What mysterious and powerful creatures are adolescent girls. It's a foreign landscape to Toni, intimidating and yet compelling. Maybe Toni, with her unblinking gaze, understands that "fits" are part of being a girl, and she's now ready to take that leap. It's not clear. Nor should it be. "The Fits" is extremely insightful about that perilous time in a girl's life when she is still a child but, because of her body's natural processes, won't be for much longer. Things like menstruation and breast development happen whether a young girl is ready for growing up or not. It can be traumatic because inside she is still a little kid. Toni is comfortable in the boys' world, and Royalty Hightower is totally believable as a young and competent athlete. She moves through the girls' world like a ghost, or maybe it's the Lionesses who are the ghosts. Whether she's ready or not, Toni is about to be a part of it.

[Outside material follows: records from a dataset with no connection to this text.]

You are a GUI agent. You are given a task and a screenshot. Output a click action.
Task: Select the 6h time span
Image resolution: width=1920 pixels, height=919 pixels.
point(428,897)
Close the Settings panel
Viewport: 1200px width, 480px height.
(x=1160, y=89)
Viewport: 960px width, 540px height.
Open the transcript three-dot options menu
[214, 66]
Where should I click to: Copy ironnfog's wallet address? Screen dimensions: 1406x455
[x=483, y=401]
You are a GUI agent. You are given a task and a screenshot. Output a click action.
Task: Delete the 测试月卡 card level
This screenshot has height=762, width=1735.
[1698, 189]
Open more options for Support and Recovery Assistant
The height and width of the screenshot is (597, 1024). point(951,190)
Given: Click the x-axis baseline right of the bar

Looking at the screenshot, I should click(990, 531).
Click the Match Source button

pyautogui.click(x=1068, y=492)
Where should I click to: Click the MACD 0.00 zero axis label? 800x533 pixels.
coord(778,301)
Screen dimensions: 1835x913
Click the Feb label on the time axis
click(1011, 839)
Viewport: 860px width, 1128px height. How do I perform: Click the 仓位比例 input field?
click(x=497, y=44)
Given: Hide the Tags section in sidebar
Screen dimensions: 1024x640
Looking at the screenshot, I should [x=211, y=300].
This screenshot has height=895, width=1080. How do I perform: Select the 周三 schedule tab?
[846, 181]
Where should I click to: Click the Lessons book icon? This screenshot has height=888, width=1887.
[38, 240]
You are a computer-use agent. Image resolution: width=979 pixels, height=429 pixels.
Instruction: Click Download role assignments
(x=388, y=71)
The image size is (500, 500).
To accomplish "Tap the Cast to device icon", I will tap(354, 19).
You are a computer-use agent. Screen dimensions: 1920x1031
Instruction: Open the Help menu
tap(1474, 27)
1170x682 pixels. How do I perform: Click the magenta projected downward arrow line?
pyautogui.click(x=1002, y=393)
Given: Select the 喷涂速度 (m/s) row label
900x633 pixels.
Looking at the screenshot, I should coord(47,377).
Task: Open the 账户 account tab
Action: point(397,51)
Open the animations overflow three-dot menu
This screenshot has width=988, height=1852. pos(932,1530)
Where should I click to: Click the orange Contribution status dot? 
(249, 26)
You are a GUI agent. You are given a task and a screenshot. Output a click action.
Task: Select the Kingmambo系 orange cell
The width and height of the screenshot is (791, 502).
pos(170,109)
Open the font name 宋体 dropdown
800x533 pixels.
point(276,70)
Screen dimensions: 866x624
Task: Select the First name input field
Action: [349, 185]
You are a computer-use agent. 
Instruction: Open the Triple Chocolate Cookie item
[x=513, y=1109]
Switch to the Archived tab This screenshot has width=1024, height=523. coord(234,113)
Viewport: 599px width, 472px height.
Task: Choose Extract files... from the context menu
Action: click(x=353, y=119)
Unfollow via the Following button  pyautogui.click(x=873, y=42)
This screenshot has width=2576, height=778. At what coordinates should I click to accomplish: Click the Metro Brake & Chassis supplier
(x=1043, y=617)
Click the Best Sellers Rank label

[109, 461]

It's refreshing to see a film so committed to its own rules and style (all on a micro budget); a film that doesn't compromise itself or its intentions. The mystery remains intact and the questions reverberate off the empty gym walls. Toni watches. What she sees and what she feels is up to the viewer to decide. "The Fits" inspires conversation. We need more films like it. 

Sheila O'Malley

Sheila O'Malley received a BFA in Theatre from the University of Rhode Island and a Master's in Acting from the Actors Studio MFA Program. Read her answers to our Movie Love Questionnaire here.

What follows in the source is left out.